Lorsqu'il a procédé à un premier examen de la Convention no 122 en 1965, le Conseil fédéral a estimé à l'époque qu'il n'était pas nécessaire de la ratifier pour promouvoir le plein emploi. Toutefois, en 48 ans la situation a évolué - c'est peu de le dire -, avec l'entrée en vigueur, parmi d'autres, en 1982 de la loi sur l'assurance-chômage. Une politique active d'intégration économique et sociale des personnes sur le marché du travail constitue une priorité, tant de notre ordre juridique que des politiques sociale et économique de notre pays.

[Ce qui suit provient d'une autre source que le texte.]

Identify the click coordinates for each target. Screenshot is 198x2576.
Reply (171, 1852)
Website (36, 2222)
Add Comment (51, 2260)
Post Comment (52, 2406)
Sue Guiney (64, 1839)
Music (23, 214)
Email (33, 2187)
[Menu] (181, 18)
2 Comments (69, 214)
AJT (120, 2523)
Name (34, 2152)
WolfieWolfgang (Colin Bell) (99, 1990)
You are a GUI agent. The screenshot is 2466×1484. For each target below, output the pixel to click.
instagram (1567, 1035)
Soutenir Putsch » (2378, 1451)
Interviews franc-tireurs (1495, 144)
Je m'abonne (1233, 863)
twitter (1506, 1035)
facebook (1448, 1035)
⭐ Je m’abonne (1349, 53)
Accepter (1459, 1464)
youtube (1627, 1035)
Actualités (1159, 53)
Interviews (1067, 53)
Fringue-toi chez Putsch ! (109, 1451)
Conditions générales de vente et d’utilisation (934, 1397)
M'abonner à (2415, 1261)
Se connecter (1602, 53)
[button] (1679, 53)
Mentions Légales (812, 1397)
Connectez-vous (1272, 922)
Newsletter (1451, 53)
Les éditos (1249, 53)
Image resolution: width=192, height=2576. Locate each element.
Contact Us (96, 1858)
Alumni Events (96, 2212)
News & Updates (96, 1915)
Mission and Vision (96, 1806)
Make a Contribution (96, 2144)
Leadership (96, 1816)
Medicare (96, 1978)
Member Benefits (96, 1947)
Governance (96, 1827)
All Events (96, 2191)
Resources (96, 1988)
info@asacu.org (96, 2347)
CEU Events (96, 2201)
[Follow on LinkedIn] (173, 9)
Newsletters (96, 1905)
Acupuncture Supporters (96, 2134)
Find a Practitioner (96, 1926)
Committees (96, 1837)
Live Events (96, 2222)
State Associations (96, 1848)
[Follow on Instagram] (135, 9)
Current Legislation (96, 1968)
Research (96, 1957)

Le Conseil fédéral estime aujourd'hui que la ratification de la convention sanctionnerait la politique menée dans notre pays. [PAGE 327]

Conformément à la pratique de ratification de la Suisse, constatant que les invites de la convention correspondent à notre législation et que, de ce fait, aucune modification n'est nécessaire à son adoption, le Conseil fédéral propose donc de ratifier la Convention no 122, avec l'appui de la Commission fédérale tripartite pour les affaires de l'OIT.

En ratifiant cette convention, la Suisse sera partie prenante de trois des quatre conventions prioritaires de l'OIT. Elle répondra ainsi à l'invitation faite par l'OIT à tous ses membres de ratifier cette convention considérée comme prioritaire au titre de la bonne gouvernance.

La commission partage l'avis du Conseil fédéral sur l'adéquation du texte de la convention avec la législation suisse, ainsi qu'avec les priorités politiques de notre pays, et propose, à l'unanimité, d'adopter le projet d'arrêté fédéral portant approbation de ladite convention et autorisant le Conseil fédéral à la ratifier.

Des membres de la commission ont toutefois fait part de leur étonnement quant à la lenteur du processus de ratification et se sont demandé si la Suisse ne devait pas avoir une attitude un peu plus proactive dans ce domaine.

Parallèlement au message relatif à la Convention no 122, comme je vous le disais tout à l'heure, le Conseil fédéral nous soumet également deux rapports pour information. Le premier concerne la Recommandation no 200 de l'OIT, concernant le VIH/sida et le monde du travail, adoptée le 17 juin 2010 par la Conférence internationale du Travail, avec le soutien de la Suisse. Cette recommandation demande que la réponse mondiale à l'épidémie du VIH/sida se fasse également sur le lieu de travail, dans le but de prévenir la transmission de la maladie et d'atténuer ses répercussions sur la société et l'économie nationale. Elle contribue ainsi grandement à la protection des droits humains, des libertés fondamentales et de l'égalité entre femmes et hommes. Elle vise également à orienter l'action des gouvernements par le biais de l'élaboration et de la mise en oeuvre de politiques et de programmes nationaux tripartites, dans le domaine visé ou au niveau du lieu de travail.

Le deuxième rapport porte sur la Déclaration de l'OIT sur la justice sociale pour une mondialisation équitable, qui a été adoptée par la Conférence internationale du Travail le 10 juin 2008. Cette déclaration générale rappelle l'importance de l'OIT à travers les efforts qu'elle déploie pour promouvoir le progrès et la justice sociale dans le contexte de la mondialisation. La déclaration a pour but de renforcer le rôle de l'OIT, de réformer ses structures après plus de 90 ans d'existence. Elle rappelle notamment l'importance de la structure tripartite de l'organisation, du recours à des organes indépendants d'experts et du développement des procédures de supervision en matière de liberté syndicale. Elle n'entraîne toutefois pas de nouveaux engagements pour les Etats membres et ne fait pas partie des instruments à présenter au Parlement.

La Suisse a soutenu dès le début aussi bien la recommandation que la déclaration dont je viens de parler, et la commission a pris tacitement connaissance des deux rapports évoqués dans le message du Conseil fédéral et vous prie d'en faire de même.